#### Directions for this task:
Copy the listing below line for line, starting at its first line and ending with the line that has "Screen dimensions: 581x390" in it. Add nothing.

** Opening Given information block **

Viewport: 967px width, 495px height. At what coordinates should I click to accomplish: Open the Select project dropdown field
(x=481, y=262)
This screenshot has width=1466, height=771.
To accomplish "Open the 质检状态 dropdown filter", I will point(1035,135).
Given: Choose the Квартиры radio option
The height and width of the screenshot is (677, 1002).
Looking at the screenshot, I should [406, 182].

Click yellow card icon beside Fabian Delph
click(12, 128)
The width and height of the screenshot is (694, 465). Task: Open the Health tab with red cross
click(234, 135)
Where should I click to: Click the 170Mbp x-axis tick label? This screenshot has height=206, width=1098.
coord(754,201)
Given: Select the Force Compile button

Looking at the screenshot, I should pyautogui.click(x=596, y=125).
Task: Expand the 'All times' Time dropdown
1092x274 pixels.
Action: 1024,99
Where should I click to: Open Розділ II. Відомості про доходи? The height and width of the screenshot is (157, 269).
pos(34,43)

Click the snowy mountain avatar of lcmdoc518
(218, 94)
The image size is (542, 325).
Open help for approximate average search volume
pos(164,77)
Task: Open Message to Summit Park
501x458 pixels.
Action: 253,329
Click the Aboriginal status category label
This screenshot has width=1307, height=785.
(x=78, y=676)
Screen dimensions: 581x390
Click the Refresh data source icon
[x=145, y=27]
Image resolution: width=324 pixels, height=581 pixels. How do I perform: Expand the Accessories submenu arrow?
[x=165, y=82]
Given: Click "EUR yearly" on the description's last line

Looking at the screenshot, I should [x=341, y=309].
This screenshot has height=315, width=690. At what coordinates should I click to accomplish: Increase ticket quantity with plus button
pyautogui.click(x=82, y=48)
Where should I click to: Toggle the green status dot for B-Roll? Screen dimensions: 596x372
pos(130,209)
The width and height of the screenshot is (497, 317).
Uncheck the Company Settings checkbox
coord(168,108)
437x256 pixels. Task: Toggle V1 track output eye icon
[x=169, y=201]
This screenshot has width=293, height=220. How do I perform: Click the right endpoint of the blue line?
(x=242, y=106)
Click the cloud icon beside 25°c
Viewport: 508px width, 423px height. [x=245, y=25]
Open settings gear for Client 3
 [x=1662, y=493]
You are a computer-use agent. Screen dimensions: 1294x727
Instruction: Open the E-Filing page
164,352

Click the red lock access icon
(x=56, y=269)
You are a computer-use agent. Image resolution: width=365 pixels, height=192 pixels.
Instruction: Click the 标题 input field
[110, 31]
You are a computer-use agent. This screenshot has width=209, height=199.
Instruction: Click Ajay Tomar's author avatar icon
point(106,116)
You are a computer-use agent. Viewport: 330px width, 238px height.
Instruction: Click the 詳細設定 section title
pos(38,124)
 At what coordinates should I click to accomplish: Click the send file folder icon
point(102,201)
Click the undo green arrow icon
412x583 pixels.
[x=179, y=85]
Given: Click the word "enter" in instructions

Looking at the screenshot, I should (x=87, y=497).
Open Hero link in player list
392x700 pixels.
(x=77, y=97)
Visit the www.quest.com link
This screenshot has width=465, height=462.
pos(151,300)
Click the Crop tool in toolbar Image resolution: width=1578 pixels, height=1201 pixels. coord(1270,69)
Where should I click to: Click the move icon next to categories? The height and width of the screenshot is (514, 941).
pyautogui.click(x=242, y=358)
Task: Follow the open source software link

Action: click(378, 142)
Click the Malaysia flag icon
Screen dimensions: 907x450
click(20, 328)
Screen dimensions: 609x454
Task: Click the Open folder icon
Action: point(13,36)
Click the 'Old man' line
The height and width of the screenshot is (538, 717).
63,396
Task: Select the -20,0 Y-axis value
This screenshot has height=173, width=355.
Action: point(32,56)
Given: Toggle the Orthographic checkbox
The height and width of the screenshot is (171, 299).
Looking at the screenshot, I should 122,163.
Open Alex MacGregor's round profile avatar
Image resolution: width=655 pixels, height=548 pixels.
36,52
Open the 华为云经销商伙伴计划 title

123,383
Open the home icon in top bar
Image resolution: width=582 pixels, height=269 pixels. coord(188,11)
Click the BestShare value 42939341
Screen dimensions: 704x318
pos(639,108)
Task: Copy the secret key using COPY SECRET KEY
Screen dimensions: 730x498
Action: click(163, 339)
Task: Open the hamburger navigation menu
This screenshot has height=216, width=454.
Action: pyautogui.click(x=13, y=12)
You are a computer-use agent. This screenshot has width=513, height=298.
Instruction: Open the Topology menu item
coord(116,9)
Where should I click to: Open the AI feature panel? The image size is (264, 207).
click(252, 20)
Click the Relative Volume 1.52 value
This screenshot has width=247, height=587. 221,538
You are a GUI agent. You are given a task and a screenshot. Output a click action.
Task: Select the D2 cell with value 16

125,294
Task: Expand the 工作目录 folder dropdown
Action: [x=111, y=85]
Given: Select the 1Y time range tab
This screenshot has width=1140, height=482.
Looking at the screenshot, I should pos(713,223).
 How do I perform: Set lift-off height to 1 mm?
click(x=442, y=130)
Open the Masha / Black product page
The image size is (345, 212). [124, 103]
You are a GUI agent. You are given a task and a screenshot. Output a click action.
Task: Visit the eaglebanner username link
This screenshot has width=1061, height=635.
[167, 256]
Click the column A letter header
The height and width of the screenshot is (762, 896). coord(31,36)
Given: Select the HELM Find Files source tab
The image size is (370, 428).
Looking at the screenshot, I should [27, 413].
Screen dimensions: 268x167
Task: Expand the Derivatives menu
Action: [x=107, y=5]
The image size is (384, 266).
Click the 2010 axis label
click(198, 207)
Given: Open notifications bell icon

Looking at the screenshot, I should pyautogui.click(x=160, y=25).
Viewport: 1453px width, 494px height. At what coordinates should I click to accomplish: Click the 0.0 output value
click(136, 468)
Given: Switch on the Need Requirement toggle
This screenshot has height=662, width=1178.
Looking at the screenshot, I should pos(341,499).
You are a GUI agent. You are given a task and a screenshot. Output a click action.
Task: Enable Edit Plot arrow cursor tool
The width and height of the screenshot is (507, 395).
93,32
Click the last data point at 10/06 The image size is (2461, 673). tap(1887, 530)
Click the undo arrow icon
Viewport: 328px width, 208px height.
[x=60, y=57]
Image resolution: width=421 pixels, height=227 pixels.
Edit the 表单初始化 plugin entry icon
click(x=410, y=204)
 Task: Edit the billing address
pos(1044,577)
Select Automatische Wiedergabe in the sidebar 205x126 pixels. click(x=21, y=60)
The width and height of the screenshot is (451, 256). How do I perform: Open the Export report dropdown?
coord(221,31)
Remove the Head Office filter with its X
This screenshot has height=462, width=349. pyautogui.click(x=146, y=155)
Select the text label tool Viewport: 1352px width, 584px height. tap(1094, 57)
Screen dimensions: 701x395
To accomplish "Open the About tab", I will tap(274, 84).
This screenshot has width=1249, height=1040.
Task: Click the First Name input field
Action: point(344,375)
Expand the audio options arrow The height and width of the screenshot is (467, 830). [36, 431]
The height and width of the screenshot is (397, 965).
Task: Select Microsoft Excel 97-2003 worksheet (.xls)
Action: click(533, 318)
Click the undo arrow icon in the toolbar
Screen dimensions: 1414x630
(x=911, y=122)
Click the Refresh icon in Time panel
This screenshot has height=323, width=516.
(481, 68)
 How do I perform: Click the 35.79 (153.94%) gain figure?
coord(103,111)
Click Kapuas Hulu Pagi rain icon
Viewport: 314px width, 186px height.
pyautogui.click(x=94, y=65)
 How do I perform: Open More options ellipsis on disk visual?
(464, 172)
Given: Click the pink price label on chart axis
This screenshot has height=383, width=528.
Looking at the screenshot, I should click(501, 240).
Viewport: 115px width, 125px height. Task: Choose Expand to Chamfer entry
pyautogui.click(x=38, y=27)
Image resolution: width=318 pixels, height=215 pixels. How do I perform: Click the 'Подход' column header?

** Closing Given information block **

#### Exercise output:
Viewport: 967px width, 495px height. At what coordinates should I click to accomplish: Open the Select project dropdown field
(x=481, y=262)
This screenshot has width=1466, height=771.
To accomplish "Open the 质检状态 dropdown filter", I will point(1035,135).
Given: Choose the Квартиры radio option
The height and width of the screenshot is (677, 1002).
Looking at the screenshot, I should [406, 182].

Click yellow card icon beside Fabian Delph
click(12, 128)
The width and height of the screenshot is (694, 465). Task: Open the Health tab with red cross
click(234, 135)
Where should I click to: Click the 170Mbp x-axis tick label? This screenshot has height=206, width=1098.
coord(754,201)
Given: Select the Force Compile button

Looking at the screenshot, I should pyautogui.click(x=596, y=125).
Task: Expand the 'All times' Time dropdown
1092x274 pixels.
Action: 1024,99
Where should I click to: Open Розділ II. Відомості про доходи? The height and width of the screenshot is (157, 269).
pos(34,43)

Click the snowy mountain avatar of lcmdoc518
(218, 94)
The image size is (542, 325).
Open help for approximate average search volume
pos(164,77)
Task: Open Message to Summit Park
501x458 pixels.
Action: 253,329
Click the Aboriginal status category label
This screenshot has width=1307, height=785.
(x=78, y=676)
Screen dimensions: 581x390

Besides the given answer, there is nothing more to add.